The company with the reputation for being the least trustworthy is rating the trustworthiness of its users. We’d be fools to think that it hasn’t been doing this all along in other areas. Some animals are more equal than others. The thing is, Facebook long ago decided who was more trustworthy — its real customers, its advertisers. It only pretended you’d be more trustworthy if you gave them your ID.

People are abandoning social media platforms – particularly, Facebook – in record numbers, in part because so many privacy violations and data collection practices have been exposed.

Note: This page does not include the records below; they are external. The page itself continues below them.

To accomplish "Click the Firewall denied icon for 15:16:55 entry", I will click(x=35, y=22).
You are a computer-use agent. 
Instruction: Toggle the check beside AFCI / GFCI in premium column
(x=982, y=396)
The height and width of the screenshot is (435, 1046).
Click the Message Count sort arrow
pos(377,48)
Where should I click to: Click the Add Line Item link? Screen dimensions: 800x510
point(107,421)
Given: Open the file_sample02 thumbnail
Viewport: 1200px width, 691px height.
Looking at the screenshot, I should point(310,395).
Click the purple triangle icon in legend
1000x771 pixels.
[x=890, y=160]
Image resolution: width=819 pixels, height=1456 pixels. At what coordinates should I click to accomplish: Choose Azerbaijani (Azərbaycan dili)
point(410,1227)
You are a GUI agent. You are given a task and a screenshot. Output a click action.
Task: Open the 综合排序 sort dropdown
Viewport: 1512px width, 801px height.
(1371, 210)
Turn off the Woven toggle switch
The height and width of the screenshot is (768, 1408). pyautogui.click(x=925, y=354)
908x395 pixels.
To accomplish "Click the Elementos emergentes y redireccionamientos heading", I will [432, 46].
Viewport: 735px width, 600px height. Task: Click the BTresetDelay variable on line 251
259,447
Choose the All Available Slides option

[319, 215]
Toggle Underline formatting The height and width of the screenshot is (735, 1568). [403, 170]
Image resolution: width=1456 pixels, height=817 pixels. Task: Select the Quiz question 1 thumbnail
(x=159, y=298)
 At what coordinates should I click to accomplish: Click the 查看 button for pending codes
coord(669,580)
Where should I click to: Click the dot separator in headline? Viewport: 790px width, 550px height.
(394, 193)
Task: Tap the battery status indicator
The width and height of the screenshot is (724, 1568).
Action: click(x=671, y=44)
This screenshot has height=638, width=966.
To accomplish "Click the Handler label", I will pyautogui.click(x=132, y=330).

Hopefully this is not a sign that humanity is heading for a Communist China, Big Brother-style social credit rating system. Just two days ago, we reported that “the Communist Party’s plan in China is for every one of its 1.4 billion citizens to be at the whim of a dystopian social credit system, and it’s on track to be fully operational by the year 2020”.

If you have watched the Netflix series Black Mirror – in particular, the episode called “Nosedive” – the increasing use of social credit rating systems and “trust scores” will seem eerily familiar.

If it isn’t government spying on us, it is private companies. The surveillance line is becoming more and more blurred, as tech companies increasingly give user data (sometimes forced, sometimes not) to governments upon demand. Edward Snowden exposed the existence of PRISM, under which the National Security Agency (NSA) accesses emails, documents, photographs and other sensitive users’ data stored by major companies. Documents leaked by Snowden revealed that Facebook, Google, Microsoft, Yahoo, PalTalk, AOL, Skype, YouTube and Apple give the NSA direct access to its users’ information.

Going entirely off-grid is looking more and more appealing.